* [EXERCISE OBJECTIVE]: Copy the material below word for word, starting at the line with "Where should I click to: Sort" and ending with the line with "click(x=181, y=60)", both included.

-=-=-

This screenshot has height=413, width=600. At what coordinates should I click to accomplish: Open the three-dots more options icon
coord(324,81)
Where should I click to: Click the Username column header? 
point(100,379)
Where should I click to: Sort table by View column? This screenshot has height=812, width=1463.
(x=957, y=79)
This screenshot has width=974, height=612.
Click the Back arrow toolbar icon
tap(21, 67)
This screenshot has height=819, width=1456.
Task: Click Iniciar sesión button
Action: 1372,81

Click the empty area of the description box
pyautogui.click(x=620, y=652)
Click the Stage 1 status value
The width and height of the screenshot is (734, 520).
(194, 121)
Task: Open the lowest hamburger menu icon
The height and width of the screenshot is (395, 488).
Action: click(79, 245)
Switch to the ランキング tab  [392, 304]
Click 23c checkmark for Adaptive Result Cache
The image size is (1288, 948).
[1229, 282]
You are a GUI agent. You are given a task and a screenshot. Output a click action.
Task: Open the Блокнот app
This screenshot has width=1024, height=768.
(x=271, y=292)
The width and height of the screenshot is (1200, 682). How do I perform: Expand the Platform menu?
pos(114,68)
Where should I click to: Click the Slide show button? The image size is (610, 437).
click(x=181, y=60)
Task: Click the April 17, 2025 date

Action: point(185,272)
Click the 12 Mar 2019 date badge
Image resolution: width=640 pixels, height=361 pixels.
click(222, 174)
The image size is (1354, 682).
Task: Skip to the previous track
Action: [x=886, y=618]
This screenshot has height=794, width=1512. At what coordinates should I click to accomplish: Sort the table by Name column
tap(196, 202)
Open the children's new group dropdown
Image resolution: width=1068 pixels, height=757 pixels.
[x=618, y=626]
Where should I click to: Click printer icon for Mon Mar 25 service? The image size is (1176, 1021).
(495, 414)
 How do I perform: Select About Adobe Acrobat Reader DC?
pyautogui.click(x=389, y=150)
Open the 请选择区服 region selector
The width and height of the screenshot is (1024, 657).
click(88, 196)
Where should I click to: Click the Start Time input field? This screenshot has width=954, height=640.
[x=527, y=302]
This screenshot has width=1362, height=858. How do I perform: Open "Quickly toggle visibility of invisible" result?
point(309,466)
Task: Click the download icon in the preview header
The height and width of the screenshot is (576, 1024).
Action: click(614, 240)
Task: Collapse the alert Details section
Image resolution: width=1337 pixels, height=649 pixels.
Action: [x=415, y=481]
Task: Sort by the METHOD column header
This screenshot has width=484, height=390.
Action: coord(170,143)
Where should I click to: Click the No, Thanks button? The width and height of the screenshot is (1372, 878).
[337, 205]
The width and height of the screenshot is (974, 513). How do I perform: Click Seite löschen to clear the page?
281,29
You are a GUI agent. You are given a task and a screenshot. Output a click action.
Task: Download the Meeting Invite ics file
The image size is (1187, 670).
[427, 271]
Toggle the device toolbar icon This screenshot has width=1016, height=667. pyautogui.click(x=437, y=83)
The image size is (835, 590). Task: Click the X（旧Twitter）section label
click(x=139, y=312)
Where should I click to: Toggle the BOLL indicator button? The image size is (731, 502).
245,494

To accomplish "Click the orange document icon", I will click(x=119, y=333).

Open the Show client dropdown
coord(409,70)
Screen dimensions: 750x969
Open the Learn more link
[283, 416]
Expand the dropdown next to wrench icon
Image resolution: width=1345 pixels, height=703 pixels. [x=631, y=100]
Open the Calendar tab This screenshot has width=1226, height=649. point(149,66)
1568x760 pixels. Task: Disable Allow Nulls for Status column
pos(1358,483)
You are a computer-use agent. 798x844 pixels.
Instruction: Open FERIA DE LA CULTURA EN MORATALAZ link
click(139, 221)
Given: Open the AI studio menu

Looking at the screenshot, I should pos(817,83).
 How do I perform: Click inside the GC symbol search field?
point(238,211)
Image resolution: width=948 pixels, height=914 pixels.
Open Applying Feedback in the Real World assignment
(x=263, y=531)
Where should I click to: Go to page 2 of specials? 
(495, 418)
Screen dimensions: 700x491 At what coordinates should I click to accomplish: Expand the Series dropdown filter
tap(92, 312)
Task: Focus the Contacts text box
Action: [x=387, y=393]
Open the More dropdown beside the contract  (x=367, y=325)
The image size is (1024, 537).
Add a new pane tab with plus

-=-=-

* [FINAL ANSWER]:
Where should I click to: Sort table by View column? This screenshot has height=812, width=1463.
(x=957, y=79)
This screenshot has width=974, height=612.
Click the Back arrow toolbar icon
tap(21, 67)
This screenshot has height=819, width=1456.
Task: Click Iniciar sesión button
Action: 1372,81

Click the empty area of the description box
pyautogui.click(x=620, y=652)
Click the Stage 1 status value
The width and height of the screenshot is (734, 520).
(194, 121)
Task: Open the lowest hamburger menu icon
The height and width of the screenshot is (395, 488).
Action: click(79, 245)
Switch to the ランキング tab  [392, 304]
Click 23c checkmark for Adaptive Result Cache
The image size is (1288, 948).
[1229, 282]
You are a GUI agent. You are given a task and a screenshot. Output a click action.
Task: Open the Блокнот app
This screenshot has width=1024, height=768.
(x=271, y=292)
The width and height of the screenshot is (1200, 682). How do I perform: Expand the Platform menu?
pos(114,68)
Where should I click to: Click the Slide show button? The image size is (610, 437).
click(x=181, y=60)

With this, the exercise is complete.